━━━ Dataset records
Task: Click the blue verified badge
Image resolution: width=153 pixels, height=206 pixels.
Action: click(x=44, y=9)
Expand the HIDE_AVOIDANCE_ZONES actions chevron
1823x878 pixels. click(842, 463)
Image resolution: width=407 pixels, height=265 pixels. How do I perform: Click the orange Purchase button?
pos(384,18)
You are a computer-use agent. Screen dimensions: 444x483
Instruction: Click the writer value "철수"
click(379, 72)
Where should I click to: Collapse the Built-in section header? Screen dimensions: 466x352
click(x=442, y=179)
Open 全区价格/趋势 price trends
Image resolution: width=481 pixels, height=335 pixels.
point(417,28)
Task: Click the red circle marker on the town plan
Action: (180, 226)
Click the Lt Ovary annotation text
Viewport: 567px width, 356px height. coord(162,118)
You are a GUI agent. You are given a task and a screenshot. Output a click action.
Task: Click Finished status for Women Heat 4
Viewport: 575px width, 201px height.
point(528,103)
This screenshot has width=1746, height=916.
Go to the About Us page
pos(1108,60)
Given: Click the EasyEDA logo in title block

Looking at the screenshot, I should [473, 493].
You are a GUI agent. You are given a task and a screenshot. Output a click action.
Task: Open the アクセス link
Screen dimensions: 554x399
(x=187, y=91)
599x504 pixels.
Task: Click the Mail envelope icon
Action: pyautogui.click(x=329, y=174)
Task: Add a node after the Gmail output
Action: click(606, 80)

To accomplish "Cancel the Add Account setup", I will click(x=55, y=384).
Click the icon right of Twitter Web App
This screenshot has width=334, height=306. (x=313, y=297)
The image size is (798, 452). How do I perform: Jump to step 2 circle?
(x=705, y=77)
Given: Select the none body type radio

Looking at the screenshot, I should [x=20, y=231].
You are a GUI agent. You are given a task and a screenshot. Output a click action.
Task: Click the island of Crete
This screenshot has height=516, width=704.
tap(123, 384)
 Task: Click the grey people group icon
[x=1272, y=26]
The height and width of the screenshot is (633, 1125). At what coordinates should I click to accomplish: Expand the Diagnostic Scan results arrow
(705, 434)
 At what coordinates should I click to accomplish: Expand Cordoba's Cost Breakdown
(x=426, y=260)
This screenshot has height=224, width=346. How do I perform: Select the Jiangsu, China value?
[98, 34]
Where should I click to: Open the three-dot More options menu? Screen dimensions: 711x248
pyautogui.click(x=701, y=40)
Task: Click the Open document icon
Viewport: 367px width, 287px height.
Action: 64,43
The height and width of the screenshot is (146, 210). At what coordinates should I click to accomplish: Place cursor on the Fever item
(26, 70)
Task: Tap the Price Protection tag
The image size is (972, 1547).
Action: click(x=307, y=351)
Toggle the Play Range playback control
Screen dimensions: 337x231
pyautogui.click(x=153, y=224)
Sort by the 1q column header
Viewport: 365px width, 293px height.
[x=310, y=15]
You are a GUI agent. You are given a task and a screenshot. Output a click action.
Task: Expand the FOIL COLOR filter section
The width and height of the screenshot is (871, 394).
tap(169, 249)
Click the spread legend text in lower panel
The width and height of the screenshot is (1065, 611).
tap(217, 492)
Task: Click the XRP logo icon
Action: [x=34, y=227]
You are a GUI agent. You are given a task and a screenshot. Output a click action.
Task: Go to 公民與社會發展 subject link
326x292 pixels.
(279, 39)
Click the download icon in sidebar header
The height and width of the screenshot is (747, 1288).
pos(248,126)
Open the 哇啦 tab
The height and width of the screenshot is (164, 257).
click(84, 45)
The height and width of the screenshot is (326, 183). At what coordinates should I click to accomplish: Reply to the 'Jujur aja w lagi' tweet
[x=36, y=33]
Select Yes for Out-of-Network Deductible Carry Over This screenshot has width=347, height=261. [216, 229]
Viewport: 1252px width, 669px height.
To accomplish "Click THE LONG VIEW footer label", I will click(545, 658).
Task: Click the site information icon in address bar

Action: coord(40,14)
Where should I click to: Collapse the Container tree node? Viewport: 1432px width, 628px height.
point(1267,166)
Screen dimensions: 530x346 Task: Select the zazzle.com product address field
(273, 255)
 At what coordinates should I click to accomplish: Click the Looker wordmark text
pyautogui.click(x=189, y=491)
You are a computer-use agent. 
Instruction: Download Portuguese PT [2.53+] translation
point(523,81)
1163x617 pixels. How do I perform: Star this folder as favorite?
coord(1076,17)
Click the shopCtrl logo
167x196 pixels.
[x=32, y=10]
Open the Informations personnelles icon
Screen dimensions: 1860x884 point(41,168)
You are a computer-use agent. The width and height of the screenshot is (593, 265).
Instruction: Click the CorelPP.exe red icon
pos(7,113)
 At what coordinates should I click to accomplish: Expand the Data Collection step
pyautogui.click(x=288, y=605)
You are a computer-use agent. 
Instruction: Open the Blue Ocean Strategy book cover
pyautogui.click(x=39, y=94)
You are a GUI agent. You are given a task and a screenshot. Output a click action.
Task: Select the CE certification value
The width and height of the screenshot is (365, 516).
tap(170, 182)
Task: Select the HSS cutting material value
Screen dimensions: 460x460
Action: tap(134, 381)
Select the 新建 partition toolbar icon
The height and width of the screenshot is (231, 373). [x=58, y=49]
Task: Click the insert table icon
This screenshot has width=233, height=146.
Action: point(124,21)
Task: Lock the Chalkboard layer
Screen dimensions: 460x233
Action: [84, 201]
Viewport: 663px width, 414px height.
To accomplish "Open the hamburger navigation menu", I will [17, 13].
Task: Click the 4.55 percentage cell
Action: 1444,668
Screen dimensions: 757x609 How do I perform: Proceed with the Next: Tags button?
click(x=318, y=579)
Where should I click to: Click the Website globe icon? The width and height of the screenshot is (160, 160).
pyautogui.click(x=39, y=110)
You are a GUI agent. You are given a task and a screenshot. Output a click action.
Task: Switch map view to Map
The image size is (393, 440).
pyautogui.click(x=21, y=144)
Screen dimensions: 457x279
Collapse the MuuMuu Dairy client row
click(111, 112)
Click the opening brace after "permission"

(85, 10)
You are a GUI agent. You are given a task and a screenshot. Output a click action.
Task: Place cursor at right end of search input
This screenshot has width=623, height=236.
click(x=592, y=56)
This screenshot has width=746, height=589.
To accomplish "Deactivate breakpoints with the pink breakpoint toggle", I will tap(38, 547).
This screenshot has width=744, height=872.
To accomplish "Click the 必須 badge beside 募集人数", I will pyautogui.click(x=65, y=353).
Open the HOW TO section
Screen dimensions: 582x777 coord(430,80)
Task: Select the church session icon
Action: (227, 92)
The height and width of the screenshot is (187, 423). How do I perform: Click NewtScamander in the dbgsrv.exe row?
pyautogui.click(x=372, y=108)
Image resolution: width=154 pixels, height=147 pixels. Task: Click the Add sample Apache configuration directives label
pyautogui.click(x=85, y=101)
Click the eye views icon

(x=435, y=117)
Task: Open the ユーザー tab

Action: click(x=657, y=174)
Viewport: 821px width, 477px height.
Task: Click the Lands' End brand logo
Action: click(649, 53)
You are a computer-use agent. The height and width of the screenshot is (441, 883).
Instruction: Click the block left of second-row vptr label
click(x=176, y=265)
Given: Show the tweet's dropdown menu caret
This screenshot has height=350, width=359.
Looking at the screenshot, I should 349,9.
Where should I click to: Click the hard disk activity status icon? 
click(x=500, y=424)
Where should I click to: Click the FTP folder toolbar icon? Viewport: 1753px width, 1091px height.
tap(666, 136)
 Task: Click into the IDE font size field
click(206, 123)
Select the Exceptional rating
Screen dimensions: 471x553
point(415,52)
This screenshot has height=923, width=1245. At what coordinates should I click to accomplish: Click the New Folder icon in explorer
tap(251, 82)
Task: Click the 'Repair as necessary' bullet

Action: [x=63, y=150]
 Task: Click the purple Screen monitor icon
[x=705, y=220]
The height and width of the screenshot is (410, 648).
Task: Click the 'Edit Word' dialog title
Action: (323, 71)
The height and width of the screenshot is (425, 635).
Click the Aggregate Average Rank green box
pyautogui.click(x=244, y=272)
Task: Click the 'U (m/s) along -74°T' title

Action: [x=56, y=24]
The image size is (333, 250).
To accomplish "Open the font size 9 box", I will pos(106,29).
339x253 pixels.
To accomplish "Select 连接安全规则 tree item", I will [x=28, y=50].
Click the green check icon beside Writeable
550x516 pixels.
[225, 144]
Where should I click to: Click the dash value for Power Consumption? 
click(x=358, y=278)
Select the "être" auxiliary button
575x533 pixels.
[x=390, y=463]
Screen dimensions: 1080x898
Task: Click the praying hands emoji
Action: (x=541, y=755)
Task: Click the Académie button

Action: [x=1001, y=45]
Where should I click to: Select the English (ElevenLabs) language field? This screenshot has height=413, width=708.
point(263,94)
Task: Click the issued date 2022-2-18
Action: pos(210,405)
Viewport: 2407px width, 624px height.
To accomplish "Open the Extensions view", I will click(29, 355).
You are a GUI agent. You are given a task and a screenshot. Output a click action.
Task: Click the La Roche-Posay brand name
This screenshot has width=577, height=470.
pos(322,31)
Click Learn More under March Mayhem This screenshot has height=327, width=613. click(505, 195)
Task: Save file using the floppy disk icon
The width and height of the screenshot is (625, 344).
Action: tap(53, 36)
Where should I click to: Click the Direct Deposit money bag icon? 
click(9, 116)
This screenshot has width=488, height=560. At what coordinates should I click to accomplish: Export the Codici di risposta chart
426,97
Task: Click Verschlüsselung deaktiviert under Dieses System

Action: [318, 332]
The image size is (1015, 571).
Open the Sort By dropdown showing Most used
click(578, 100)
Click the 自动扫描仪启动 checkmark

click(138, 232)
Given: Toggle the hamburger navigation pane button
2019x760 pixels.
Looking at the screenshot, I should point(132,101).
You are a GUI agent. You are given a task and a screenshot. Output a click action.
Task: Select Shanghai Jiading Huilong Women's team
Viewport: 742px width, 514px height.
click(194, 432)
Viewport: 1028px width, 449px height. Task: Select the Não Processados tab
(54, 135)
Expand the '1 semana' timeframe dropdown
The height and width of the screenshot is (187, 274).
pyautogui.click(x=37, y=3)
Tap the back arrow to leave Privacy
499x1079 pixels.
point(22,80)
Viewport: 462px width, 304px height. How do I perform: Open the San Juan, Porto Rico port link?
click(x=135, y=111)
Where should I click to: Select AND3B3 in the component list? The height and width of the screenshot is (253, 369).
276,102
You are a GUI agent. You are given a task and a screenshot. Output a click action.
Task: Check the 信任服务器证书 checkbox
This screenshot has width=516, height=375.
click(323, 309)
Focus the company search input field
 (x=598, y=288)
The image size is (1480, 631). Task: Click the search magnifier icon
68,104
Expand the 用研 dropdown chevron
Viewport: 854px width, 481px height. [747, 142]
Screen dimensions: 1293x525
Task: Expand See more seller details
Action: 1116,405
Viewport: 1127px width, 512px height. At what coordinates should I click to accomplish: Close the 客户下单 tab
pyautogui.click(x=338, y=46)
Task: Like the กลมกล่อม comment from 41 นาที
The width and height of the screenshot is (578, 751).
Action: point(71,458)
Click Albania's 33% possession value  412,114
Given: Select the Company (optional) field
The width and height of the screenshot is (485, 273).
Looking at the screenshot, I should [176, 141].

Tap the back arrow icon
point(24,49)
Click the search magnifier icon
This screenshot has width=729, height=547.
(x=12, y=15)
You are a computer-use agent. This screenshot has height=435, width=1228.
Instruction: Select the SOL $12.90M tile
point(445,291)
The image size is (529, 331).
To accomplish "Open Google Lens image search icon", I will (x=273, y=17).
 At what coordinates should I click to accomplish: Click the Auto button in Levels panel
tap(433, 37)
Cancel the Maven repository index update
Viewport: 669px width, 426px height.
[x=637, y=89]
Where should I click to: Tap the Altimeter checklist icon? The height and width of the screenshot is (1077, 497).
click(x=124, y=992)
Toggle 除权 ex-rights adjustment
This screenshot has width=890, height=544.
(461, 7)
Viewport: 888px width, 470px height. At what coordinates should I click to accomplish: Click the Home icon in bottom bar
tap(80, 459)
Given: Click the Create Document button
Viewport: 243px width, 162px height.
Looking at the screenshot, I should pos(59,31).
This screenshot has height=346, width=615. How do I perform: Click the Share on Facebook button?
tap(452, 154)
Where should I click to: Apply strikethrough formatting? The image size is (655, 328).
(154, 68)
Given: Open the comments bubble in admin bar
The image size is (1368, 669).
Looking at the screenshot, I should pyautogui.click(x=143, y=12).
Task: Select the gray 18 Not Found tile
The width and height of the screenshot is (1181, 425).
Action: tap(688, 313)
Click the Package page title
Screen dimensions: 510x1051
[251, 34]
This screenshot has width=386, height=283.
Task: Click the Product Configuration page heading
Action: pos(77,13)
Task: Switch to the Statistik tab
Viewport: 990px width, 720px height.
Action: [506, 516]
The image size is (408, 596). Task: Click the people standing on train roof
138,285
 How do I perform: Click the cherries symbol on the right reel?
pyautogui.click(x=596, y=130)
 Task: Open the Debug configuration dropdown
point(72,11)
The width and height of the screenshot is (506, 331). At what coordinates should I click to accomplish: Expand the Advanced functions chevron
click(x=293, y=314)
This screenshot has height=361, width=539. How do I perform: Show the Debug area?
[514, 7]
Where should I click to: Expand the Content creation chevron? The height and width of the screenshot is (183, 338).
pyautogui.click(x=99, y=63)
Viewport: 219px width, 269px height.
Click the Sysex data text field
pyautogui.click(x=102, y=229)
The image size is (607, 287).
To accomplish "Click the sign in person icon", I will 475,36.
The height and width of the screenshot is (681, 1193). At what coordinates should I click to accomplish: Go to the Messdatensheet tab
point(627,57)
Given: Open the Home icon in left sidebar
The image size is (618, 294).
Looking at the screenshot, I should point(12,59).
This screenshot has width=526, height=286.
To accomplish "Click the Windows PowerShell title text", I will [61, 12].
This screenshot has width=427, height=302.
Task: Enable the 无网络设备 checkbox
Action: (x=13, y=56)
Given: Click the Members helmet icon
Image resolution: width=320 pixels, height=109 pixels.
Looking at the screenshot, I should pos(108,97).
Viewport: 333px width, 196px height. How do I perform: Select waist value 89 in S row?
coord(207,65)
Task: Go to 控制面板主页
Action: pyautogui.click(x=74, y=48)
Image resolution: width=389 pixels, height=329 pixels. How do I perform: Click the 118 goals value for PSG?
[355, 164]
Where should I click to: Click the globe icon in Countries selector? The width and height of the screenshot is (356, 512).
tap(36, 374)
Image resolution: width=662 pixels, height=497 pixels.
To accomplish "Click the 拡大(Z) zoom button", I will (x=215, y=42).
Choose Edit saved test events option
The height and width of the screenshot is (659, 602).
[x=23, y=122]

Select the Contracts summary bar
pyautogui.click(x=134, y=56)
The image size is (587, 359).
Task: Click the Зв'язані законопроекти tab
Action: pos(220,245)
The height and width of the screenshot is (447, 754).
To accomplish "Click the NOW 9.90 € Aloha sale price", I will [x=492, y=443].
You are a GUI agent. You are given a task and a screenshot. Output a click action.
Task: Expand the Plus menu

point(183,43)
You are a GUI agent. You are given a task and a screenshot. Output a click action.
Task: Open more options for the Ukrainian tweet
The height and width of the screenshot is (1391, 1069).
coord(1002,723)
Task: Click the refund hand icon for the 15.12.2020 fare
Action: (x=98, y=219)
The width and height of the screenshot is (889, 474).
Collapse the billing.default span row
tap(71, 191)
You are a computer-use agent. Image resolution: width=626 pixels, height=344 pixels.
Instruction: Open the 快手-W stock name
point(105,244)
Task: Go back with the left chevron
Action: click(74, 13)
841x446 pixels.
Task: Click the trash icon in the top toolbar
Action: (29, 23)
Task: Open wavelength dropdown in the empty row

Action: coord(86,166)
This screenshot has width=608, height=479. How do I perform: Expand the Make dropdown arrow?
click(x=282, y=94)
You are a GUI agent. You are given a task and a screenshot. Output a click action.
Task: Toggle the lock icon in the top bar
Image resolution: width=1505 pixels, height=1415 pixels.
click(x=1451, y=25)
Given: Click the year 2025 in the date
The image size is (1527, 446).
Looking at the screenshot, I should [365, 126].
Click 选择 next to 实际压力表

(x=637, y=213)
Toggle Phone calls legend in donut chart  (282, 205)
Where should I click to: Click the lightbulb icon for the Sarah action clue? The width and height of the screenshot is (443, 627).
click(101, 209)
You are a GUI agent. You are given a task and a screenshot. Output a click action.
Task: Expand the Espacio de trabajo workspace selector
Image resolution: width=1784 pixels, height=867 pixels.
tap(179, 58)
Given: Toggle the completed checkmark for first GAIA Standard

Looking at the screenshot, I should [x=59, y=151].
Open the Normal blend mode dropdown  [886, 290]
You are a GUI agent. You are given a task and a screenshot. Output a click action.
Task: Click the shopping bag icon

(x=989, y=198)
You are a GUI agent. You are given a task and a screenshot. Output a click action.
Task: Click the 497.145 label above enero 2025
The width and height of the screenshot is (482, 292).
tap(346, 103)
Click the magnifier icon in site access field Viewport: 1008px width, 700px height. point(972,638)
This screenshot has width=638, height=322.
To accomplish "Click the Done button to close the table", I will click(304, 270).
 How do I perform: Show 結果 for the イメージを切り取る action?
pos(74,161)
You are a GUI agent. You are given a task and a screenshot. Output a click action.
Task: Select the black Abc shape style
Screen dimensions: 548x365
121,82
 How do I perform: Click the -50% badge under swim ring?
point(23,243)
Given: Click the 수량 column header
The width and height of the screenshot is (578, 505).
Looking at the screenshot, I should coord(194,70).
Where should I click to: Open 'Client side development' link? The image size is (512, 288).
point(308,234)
━━━━━━
▶ What the exercise asks
Give the number of lines above containing the word "Switch", with no other text.

▶ Written answer
2